Jakarta, CNBC Indonesia - Pelaku usaha industri mengeluhkan implementasi harga gas bumi tertentu (HGBT) untuk sektor industri. Pasalnya, pelaksanaan HGBT di lapangan masih jauh dari harapan karena pasokan gas bersubsidi itu belum mencukupi kebutuhan industri.

"Teman-teman industri kadang menyampaikan uneg-uneg gimana industri tumbuh jika suplai gas tidak tercukupi. Kadang suplai gas hanya 60% dari kebutuhan," ujar Wakil Ketua Umum Kadin Bidang Perindustrian, Saleh Husin di Menara Kadin, Selasa (7/10/2025).

Pemerintah sebelumnya menetapkan HGBT sebesar USD6 per MMBTU sejak 2016 sebagai insentif bagi tujuh sektor industri strategis, belakangan naik menjadi USD7 per MMBTU. Namun faktanya, para pelaku industri kerap tidak menerima 100% gas dengan harga subsidi tersebut. Mereka terpaksa membeli sisanya dengan harga pasar yang jauh lebih tinggi.

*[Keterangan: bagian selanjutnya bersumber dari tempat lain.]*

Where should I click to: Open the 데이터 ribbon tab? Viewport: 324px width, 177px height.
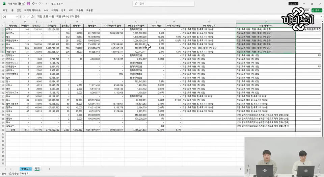[54, 10]
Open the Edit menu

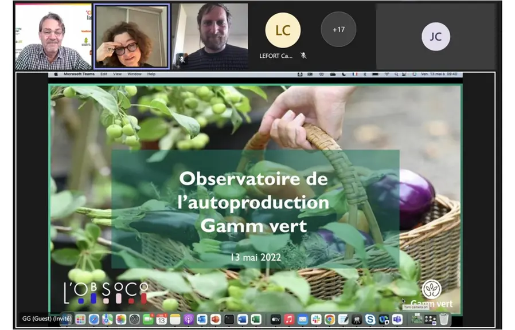pyautogui.click(x=104, y=74)
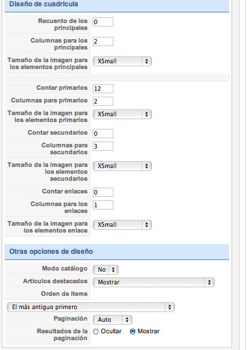Open image size dropdown for elementos primarios
This screenshot has width=247, height=350.
[x=122, y=115]
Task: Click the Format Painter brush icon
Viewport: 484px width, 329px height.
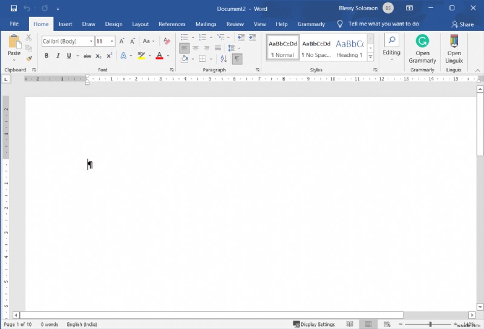Action: (28, 59)
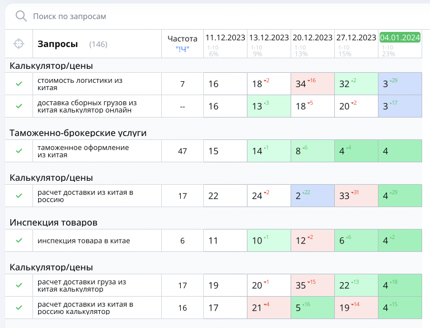The height and width of the screenshot is (328, 430).
Task: Expand the 'Таможенно-брокерские услуги' group
Action: [78, 133]
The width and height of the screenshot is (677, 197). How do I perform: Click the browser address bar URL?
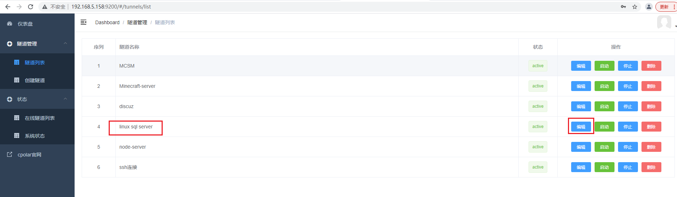[111, 7]
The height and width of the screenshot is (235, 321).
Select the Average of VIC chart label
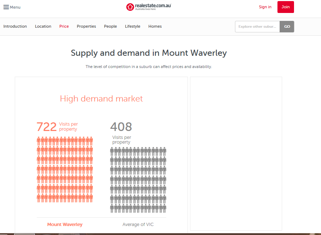(138, 225)
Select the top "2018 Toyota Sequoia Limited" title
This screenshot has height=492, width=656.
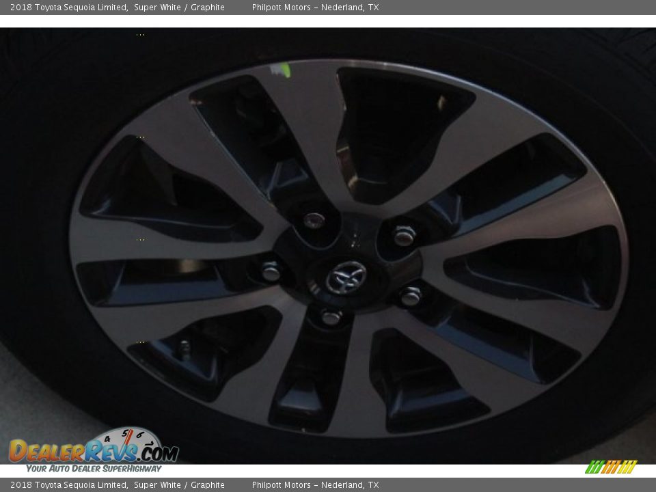(x=68, y=8)
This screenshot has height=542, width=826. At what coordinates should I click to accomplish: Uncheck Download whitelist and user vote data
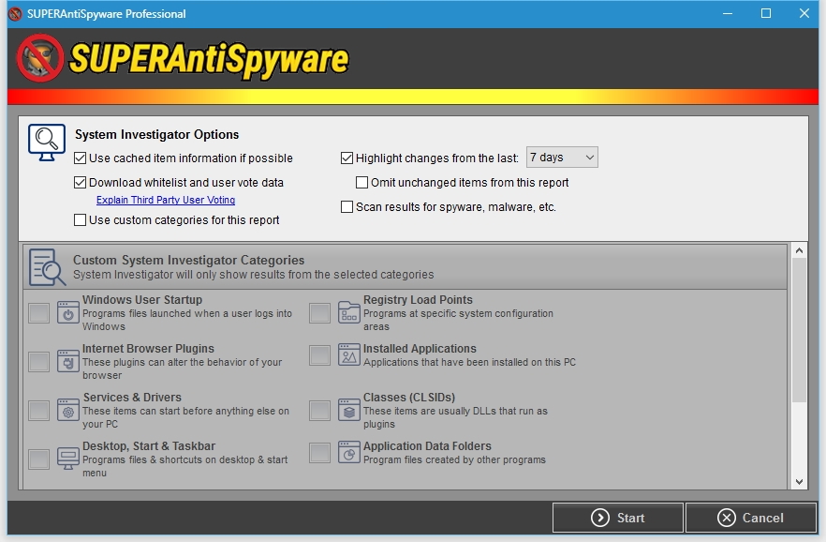click(x=81, y=183)
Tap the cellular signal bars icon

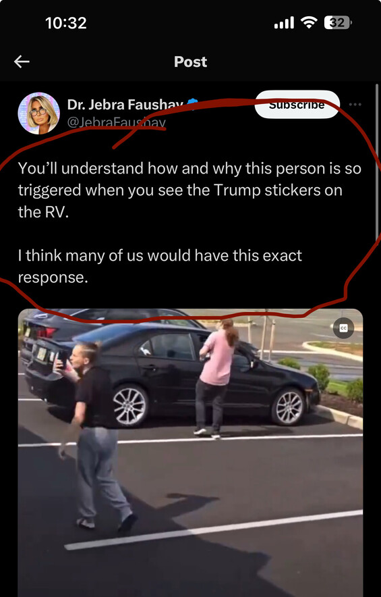point(284,23)
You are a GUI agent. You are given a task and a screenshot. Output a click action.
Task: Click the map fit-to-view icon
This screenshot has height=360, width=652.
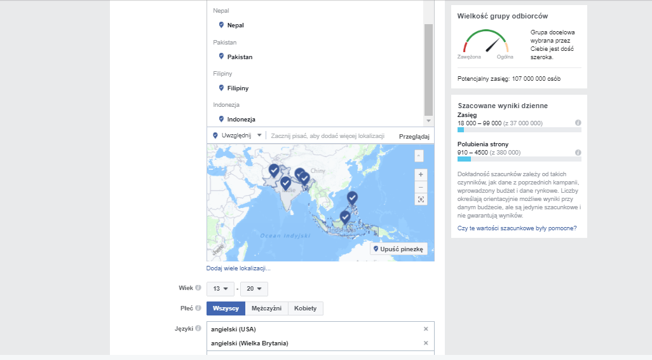pos(420,200)
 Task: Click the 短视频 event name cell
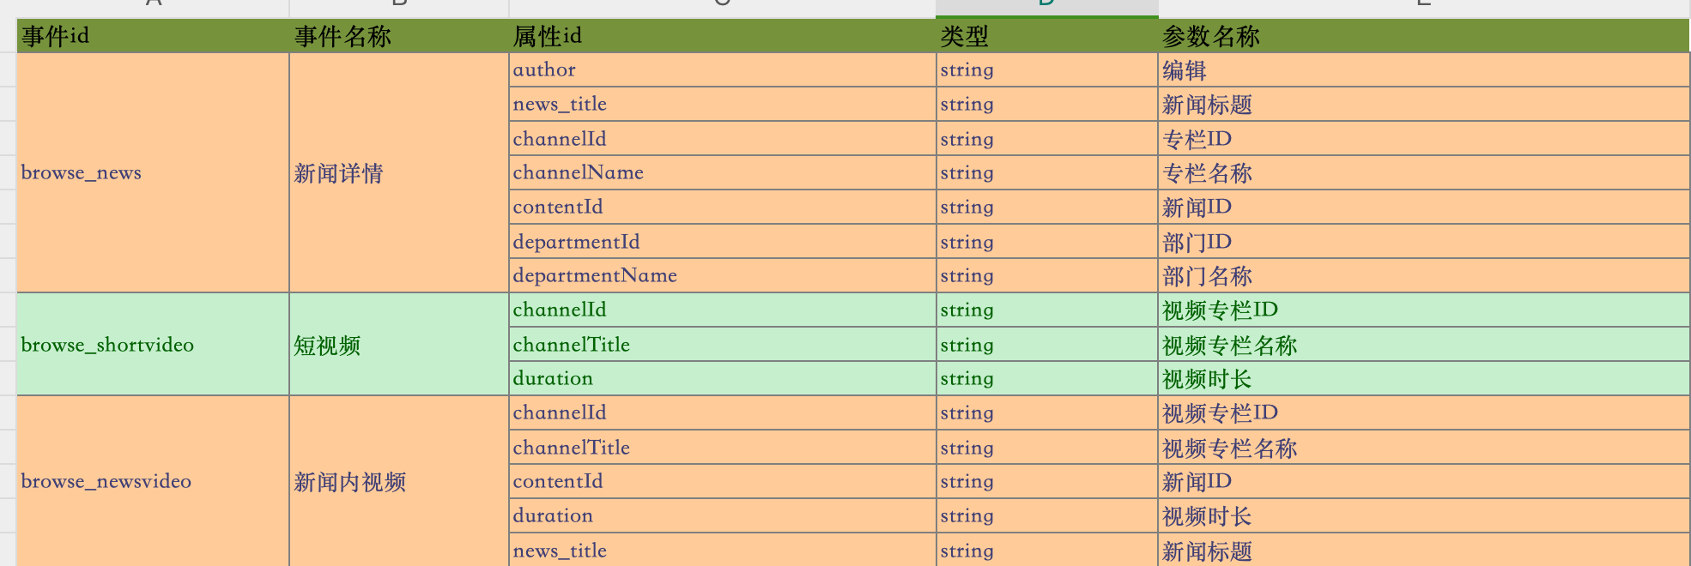[x=399, y=344]
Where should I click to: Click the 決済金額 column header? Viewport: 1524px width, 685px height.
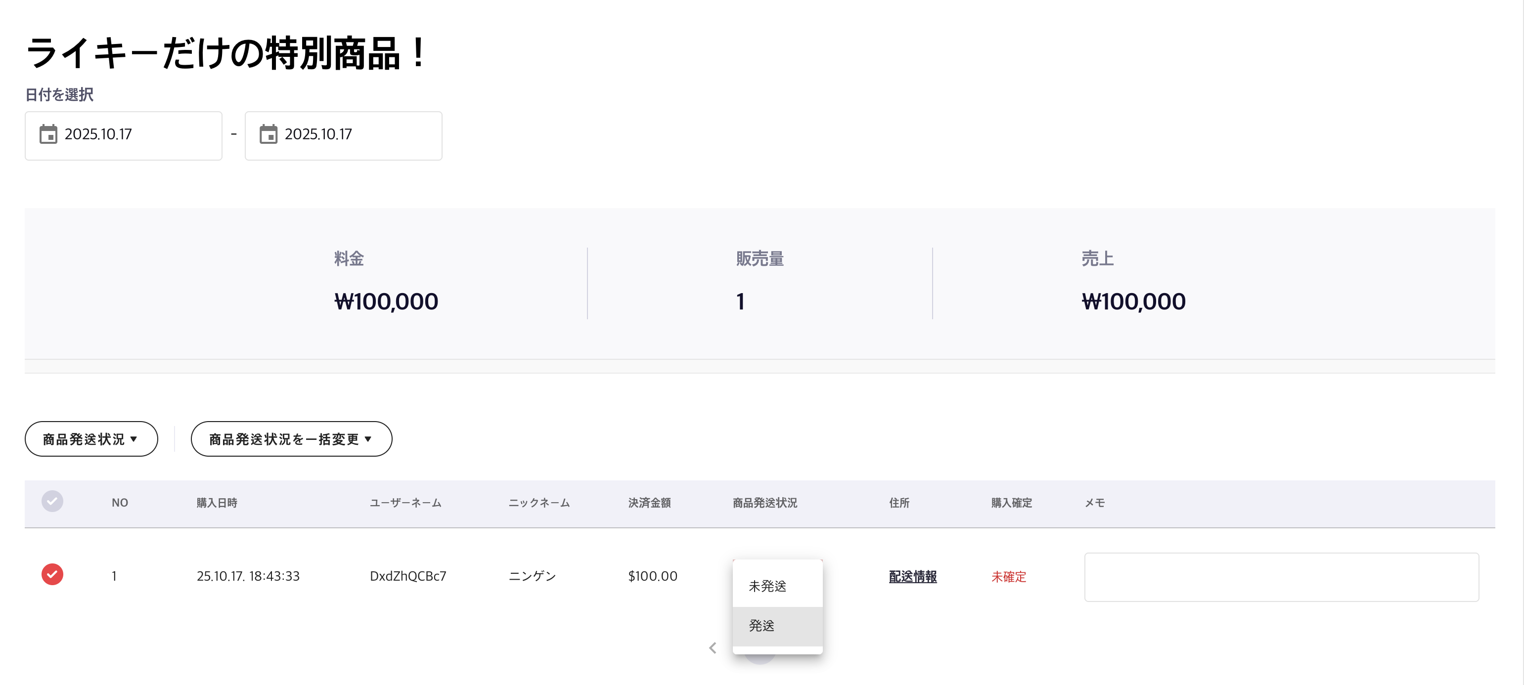click(649, 502)
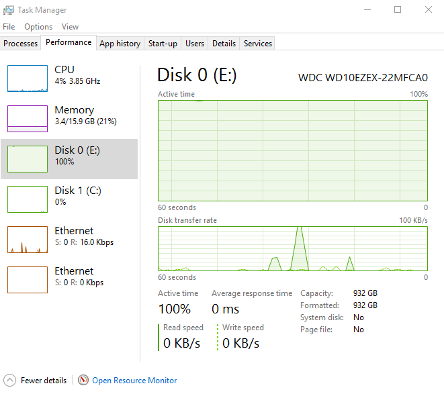Click the Disk transfer rate graph
The height and width of the screenshot is (396, 444).
click(292, 248)
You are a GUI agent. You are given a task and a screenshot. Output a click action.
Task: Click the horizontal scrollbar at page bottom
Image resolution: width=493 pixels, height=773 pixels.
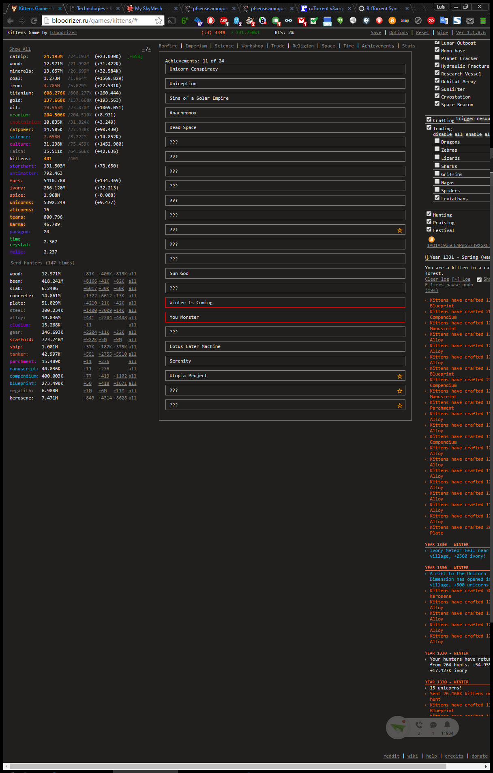pyautogui.click(x=228, y=766)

"Ketika saya di dalam (Menteri Perindustrian) 2015 harganya USD6 per MMBTU, sekarang HGBT USD7 per MMBTU, tapi dalam pelaksanaannya industri hanya mendapat 60% dari gas HGBT, sisanya kawan-kawan membeli dengan harga pasar, kalau nggak salah USD16,77 per MMBTU, ini tentu tinggi, akibatnya produk industri kita daya saingnya tidak kuat, dikhawatirkan lama-lama barang jadi (impor) yang masuk," lanjut Saleh.

Ia juga mengungkapkan banyak pelaku industri merasa dibebani karena belum mendapatkan jatah penuh HGBT namun sudah harus membayar harga pasar. Hal ini berpotensi melemahkan daya saing industri nasional bahkan mengancam kelangsungan bisnis.

"Kadang kawan-kawan teriak, saya nggak mendapat suplai gas sesuai produksi yang diharapkan. Pemikiran kami jika lebih dari penggunaan baru boleh dengan harga pasar, tapi jangan sampai belum digunakan 100% malah harus membayar dengan harga pasar, ini memberatkan industri, daya saing produk kurang, dikhawatirkan nanti akhirnya mati dan untuk bangkit lagi sulit," tegasnya.

Tak hanya itu, ancaman relokasi industri juga menjadi kekhawatiran. Menurut Saleh, biaya energi yang tinggi di dalam negeri bisa membuat pelaku usaha memilih pindah ke negara lain yang menawarkan tarif lebih kompetitif.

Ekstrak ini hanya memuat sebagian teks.